#### WORK TO COMPLETE
Once the data has been read, restate all of it exactly.

#### RECORD EXCERPTS
*** Begin section ***
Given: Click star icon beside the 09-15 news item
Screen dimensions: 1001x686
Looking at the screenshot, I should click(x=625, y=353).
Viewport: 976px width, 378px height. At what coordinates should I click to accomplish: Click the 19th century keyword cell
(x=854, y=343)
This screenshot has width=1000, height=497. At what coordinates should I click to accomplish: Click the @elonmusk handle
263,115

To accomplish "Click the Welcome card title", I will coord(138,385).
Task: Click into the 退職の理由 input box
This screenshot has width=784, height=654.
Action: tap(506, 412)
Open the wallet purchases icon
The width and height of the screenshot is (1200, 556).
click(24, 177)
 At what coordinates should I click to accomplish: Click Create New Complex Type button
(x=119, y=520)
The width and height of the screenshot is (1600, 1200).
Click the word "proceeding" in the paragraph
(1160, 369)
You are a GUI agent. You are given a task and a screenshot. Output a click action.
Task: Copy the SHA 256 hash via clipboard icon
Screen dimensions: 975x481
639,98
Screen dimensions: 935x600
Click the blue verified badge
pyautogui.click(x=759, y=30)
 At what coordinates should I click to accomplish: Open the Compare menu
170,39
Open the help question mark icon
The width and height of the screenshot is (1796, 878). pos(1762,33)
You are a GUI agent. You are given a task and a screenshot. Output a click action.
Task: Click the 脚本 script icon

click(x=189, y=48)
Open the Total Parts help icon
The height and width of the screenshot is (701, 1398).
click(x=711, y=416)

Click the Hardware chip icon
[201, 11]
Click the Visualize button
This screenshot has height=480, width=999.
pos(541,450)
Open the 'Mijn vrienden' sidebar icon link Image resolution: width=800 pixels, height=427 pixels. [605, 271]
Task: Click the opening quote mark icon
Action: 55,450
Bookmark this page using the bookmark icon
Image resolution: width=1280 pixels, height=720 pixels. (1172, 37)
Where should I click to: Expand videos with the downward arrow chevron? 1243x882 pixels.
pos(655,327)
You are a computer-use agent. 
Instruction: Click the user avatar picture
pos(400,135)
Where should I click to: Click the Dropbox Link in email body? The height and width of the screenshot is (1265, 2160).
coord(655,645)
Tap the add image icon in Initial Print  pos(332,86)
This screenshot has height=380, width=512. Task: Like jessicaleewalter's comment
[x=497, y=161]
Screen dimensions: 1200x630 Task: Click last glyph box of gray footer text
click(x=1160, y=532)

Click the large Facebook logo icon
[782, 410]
*** End section ***
#### ANSWER AREA
Given: Click star icon beside the 09-15 news item
Screen dimensions: 1001x686
Looking at the screenshot, I should click(x=625, y=353).
Viewport: 976px width, 378px height. At what coordinates should I click to accomplish: Click the 19th century keyword cell
(x=854, y=343)
This screenshot has width=1000, height=497. At what coordinates should I click to accomplish: Click the @elonmusk handle
263,115

To accomplish "Click the Welcome card title", I will coord(138,385).
Task: Click into the 退職の理由 input box
This screenshot has width=784, height=654.
Action: tap(506, 412)
Open the wallet purchases icon
The width and height of the screenshot is (1200, 556).
click(24, 177)
 At what coordinates should I click to accomplish: Click Create New Complex Type button
(x=119, y=520)
The width and height of the screenshot is (1600, 1200).
Click the word "proceeding" in the paragraph
(1160, 369)
You are a GUI agent. You are given a task and a screenshot. Output a click action.
Task: Copy the SHA 256 hash via clipboard icon
Screen dimensions: 975x481
639,98
Screen dimensions: 935x600
Click the blue verified badge
pyautogui.click(x=759, y=30)
 At what coordinates should I click to accomplish: Open the Compare menu
170,39
Open the help question mark icon
The width and height of the screenshot is (1796, 878). pos(1762,33)
You are a GUI agent. You are given a task and a screenshot. Output a click action.
Task: Click the 脚本 script icon

click(x=189, y=48)
Open the Total Parts help icon
The height and width of the screenshot is (701, 1398).
click(x=711, y=416)

Click the Hardware chip icon
[201, 11]
Click the Visualize button
This screenshot has height=480, width=999.
pos(541,450)
Open the 'Mijn vrienden' sidebar icon link Image resolution: width=800 pixels, height=427 pixels. [605, 271]
Task: Click the opening quote mark icon
Action: 55,450
Bookmark this page using the bookmark icon
Image resolution: width=1280 pixels, height=720 pixels. (1172, 37)
Where should I click to: Expand videos with the downward arrow chevron? 1243x882 pixels.
pos(655,327)
You are a computer-use agent. 
Instruction: Click the user avatar picture
pos(400,135)
Where should I click to: Click the Dropbox Link in email body? The height and width of the screenshot is (1265, 2160).
coord(655,645)
Tap the add image icon in Initial Print  pos(332,86)
This screenshot has height=380, width=512. Task: Like jessicaleewalter's comment
[x=497, y=161]
Screen dimensions: 1200x630 Task: Click last glyph box of gray footer text
click(x=1160, y=532)

Click the large Facebook logo icon
[782, 410]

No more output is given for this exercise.